As pay packages for Port Authority cops continue to soar, the case for scrapping the PAPD grows stronger by the day.

As the Empire Center reported Tuesday, the insanity brought the average pay for the PA’s 8,169 employees to nearly six figures — $99,654 — in 2017, up 1.7 percent over 2016’s astronomical levels.

The 1,776 PA cops averaged $132,414. Some 214 PAPD employees got more than $200,000 each; eight, more than $300,000.

And Sgt. Kevin Cottrell raked in a jaw-dropping $403,028, with $214,835 from OT — after drawing a whopping $319,922 last year.

Cops’ pay includes not just base salary and overtime, but comp-time cash-ins, longevity bonuses and more. The OT (which in turn boosts pensions) is driven by obscene “contractual issues and a culture within the police department,” as ex-PA commissioner Ken Lipper has put it. Indeed, the 400-page contract is 10 times the length of NYPD cops’.

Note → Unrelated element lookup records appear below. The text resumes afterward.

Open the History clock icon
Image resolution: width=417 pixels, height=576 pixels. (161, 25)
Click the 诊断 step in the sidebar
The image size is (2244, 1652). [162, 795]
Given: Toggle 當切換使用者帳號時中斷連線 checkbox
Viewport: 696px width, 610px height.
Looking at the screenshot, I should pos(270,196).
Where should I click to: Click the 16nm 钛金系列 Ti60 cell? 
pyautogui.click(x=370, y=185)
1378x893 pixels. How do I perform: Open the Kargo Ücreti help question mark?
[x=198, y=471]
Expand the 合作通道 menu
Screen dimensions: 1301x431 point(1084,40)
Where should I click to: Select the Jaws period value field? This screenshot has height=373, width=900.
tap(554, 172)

That’s partly why Judith Miller and Alex Armlovich in an in-depth 2016 City Journal analysis called the PAPD one of America’s “most overpaid, poorly supervised and unresponsive forces.” It’s “a weak link” in the area’s “public-safety profile,” they warned.

The sky-high police pay helps explain why drivers must shell out a whopping $15 for PA bridge and tunnel tolls. It’s got to stop.

Last year, we urged the agency to rein in the abuses as it renegotiated the police-union contract, which lapsed in 2010. Those talks continue — as do the obscene payouts. Far better to just ditch the PAPD altogether and hand the job to cops who can do it better — and for less.